RECORDS SHOWN Block Start

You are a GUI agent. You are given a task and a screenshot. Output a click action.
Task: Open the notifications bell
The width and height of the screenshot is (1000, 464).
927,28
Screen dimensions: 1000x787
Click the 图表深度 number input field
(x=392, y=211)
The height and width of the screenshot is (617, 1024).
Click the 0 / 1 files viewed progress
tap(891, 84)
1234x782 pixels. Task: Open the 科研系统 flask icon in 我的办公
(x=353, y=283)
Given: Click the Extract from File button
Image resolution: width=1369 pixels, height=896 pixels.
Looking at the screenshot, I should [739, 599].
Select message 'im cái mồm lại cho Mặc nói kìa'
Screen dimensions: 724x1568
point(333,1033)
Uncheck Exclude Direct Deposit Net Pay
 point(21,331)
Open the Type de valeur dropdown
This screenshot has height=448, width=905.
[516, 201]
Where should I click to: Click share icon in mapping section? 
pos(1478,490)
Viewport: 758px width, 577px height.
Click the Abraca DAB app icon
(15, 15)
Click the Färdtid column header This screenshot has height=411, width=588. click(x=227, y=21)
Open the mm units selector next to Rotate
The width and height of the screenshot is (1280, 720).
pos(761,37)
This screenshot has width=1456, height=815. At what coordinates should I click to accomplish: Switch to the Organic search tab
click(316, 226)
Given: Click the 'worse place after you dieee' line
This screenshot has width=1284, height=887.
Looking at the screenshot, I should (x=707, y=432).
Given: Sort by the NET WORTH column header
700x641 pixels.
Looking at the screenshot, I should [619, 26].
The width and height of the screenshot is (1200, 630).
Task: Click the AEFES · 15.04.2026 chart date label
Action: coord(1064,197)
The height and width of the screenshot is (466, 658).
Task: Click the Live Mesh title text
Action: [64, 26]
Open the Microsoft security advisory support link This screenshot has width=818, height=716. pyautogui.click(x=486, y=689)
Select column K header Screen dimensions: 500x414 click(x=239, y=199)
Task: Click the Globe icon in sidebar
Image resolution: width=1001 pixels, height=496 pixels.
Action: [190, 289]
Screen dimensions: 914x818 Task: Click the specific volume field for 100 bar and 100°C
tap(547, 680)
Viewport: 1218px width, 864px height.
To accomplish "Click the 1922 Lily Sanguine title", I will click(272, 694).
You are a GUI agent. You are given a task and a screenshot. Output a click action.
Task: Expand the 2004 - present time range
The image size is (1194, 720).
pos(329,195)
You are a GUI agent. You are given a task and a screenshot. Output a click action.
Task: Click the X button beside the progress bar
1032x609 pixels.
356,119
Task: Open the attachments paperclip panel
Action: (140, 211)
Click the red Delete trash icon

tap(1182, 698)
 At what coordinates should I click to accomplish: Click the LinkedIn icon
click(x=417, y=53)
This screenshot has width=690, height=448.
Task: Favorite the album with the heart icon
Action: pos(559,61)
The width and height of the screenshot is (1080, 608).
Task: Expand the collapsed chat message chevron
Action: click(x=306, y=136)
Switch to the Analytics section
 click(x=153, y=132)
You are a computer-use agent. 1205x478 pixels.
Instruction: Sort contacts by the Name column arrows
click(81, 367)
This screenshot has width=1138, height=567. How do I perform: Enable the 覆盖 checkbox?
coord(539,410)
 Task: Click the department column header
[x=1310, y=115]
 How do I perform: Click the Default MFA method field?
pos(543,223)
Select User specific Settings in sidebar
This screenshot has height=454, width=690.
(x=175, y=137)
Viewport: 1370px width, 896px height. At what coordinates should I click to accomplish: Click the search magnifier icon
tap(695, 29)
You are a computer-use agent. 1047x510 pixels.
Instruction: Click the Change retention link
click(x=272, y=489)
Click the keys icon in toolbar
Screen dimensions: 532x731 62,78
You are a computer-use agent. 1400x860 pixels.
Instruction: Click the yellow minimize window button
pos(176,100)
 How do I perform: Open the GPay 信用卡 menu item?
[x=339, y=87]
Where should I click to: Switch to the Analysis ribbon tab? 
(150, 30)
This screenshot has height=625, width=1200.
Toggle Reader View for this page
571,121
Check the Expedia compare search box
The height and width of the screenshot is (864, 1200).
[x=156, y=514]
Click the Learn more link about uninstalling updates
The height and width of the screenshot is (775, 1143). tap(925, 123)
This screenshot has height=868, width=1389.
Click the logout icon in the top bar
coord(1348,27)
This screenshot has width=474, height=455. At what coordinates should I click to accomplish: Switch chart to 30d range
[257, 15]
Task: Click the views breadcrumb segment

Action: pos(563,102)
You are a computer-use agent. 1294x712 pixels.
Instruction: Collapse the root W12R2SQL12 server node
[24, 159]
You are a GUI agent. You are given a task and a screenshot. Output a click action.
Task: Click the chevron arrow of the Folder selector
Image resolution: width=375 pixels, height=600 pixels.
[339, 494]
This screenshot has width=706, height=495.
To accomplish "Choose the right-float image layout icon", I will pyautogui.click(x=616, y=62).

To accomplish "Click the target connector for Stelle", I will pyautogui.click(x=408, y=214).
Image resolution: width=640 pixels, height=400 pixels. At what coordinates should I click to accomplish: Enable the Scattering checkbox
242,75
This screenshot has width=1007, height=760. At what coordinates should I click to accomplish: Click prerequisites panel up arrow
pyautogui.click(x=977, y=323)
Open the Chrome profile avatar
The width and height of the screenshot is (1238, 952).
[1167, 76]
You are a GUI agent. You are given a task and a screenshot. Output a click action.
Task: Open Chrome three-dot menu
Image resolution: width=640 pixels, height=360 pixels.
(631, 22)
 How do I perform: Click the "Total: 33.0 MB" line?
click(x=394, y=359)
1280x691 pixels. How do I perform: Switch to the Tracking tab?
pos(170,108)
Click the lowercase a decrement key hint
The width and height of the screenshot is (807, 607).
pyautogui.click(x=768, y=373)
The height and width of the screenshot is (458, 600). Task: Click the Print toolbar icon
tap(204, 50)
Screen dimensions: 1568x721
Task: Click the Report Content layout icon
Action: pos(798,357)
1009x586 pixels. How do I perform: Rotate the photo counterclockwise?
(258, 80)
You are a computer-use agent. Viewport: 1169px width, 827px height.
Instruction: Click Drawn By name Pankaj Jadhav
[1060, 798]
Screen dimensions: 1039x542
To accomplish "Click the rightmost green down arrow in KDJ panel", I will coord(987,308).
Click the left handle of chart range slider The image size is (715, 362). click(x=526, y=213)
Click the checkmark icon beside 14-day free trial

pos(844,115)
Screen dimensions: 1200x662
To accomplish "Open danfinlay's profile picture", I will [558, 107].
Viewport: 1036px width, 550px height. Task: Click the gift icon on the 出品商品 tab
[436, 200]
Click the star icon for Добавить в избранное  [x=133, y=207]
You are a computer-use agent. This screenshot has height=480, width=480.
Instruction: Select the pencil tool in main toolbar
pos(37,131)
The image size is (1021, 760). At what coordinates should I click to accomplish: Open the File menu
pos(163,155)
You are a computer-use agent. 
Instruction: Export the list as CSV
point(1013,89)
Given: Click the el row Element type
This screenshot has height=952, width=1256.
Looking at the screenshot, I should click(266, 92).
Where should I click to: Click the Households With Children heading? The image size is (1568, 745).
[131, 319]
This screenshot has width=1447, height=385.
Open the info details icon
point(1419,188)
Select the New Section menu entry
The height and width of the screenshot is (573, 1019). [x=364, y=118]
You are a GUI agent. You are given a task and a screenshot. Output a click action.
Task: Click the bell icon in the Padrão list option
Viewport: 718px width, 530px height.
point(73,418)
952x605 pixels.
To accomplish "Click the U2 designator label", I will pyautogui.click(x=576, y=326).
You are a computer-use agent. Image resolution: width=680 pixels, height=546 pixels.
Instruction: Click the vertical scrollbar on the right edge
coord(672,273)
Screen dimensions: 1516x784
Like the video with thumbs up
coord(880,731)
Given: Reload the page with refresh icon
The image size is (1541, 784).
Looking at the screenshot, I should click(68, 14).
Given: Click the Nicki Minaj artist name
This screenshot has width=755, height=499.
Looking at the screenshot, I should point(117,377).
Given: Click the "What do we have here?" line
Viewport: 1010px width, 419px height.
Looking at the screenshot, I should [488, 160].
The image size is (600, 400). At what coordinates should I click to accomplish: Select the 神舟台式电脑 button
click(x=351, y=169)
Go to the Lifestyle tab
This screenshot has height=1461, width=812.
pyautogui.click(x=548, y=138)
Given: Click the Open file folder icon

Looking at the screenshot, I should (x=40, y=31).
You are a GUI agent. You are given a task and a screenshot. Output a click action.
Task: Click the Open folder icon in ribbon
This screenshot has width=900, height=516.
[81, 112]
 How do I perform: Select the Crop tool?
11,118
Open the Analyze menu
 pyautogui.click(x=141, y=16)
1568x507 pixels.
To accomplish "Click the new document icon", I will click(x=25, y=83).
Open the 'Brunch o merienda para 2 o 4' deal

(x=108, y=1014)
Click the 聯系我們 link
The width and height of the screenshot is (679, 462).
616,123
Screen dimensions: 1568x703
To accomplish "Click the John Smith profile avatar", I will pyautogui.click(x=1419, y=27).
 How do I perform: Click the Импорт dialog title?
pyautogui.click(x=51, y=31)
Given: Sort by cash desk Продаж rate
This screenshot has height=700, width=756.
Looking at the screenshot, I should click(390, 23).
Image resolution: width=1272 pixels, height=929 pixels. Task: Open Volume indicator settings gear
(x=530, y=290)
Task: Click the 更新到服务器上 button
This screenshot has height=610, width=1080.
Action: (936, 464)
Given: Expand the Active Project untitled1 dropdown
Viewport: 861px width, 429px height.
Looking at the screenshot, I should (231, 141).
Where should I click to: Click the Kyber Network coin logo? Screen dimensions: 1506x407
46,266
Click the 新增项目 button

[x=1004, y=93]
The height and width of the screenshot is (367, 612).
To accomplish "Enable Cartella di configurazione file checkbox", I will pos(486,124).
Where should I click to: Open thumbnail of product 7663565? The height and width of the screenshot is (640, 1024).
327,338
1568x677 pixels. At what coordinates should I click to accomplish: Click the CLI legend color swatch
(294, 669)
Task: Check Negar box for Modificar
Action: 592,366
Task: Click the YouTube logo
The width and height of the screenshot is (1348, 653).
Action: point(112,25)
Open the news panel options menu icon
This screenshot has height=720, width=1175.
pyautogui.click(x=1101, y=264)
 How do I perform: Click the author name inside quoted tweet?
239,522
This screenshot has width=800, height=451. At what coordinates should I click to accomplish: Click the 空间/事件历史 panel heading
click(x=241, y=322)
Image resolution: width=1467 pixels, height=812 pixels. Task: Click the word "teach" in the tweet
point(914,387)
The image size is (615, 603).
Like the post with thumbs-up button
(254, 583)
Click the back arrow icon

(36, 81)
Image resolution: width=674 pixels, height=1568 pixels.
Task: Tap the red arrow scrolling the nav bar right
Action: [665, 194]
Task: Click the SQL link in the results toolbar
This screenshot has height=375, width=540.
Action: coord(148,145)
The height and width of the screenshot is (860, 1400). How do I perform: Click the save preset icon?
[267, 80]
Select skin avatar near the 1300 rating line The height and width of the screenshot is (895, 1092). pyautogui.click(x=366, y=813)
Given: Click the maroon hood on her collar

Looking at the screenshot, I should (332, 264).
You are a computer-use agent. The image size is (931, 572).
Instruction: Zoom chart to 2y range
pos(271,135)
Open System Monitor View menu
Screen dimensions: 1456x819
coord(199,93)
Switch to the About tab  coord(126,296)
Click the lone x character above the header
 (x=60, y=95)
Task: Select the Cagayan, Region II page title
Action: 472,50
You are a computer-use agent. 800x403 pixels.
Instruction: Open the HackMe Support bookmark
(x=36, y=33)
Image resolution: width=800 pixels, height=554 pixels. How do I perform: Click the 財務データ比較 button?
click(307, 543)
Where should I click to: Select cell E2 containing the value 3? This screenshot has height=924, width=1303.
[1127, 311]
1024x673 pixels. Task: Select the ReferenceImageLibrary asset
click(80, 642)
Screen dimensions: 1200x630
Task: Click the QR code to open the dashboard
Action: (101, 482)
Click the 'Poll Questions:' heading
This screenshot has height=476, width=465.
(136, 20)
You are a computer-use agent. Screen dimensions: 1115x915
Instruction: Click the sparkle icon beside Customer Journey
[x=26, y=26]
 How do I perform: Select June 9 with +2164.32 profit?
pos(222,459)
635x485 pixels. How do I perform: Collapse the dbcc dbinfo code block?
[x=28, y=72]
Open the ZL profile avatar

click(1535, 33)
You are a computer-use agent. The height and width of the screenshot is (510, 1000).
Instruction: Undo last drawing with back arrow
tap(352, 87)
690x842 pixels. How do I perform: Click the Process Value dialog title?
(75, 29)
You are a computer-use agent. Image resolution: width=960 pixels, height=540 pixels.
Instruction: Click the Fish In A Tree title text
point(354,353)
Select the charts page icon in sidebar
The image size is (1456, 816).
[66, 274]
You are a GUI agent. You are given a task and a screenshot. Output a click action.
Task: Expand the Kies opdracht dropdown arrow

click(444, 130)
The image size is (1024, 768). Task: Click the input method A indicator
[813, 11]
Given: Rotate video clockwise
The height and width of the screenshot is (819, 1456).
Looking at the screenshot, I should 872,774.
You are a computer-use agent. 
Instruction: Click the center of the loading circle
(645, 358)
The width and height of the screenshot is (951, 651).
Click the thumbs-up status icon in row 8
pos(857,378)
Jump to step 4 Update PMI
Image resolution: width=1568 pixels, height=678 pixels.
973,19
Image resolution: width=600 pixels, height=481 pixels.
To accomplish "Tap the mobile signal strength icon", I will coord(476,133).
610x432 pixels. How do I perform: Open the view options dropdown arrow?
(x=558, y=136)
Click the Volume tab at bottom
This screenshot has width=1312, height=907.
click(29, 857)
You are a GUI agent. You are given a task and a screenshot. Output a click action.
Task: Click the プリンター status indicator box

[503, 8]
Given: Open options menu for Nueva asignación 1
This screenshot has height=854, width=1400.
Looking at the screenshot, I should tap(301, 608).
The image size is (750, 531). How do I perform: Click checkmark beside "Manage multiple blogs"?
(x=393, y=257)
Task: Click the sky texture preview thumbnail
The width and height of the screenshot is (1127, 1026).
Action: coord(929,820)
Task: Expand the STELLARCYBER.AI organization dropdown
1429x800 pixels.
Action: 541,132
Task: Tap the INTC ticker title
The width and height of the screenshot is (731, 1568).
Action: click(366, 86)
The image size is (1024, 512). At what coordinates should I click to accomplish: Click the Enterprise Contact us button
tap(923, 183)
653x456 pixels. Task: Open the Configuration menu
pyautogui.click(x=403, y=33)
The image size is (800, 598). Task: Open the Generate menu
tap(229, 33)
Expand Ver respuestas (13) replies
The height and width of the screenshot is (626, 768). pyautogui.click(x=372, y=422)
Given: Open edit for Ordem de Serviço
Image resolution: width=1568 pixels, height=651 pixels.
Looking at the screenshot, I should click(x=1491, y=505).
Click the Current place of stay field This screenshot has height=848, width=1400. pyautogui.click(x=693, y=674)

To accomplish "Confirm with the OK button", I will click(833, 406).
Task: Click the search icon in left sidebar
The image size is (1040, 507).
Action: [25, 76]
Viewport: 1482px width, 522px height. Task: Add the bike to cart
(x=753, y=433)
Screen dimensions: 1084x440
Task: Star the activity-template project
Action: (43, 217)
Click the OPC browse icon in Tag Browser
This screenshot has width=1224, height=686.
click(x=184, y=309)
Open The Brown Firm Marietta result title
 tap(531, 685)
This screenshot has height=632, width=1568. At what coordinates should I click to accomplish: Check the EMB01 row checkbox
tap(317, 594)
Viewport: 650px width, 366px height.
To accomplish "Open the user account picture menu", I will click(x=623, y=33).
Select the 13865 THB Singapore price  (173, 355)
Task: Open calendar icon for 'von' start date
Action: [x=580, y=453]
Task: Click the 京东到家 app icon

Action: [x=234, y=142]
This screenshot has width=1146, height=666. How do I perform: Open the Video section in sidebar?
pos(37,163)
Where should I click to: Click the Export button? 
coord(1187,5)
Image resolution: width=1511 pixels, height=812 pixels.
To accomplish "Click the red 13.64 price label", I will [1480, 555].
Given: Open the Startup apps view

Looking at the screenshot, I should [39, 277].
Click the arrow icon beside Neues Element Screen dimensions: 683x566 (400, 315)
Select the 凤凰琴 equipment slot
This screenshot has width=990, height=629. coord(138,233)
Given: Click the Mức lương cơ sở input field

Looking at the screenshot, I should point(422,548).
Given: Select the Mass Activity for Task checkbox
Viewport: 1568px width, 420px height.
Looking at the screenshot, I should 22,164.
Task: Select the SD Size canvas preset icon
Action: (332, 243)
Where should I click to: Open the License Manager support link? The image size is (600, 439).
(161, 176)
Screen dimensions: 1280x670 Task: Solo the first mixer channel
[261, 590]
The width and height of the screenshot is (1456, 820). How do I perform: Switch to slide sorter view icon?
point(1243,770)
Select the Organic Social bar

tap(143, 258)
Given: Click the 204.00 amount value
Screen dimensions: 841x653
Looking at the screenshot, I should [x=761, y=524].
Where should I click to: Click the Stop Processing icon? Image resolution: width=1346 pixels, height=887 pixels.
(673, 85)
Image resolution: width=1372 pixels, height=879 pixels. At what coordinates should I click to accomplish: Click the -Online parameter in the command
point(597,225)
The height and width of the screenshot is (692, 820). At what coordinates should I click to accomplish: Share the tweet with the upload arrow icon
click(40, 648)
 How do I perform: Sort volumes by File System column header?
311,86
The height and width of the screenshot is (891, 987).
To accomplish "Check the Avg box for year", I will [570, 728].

RECORDS SHOWN Block End

* TO DO *
Going through the entries above, count the lines that have the word "picture" and state that count alone.

* EXERCISE RESULT *
2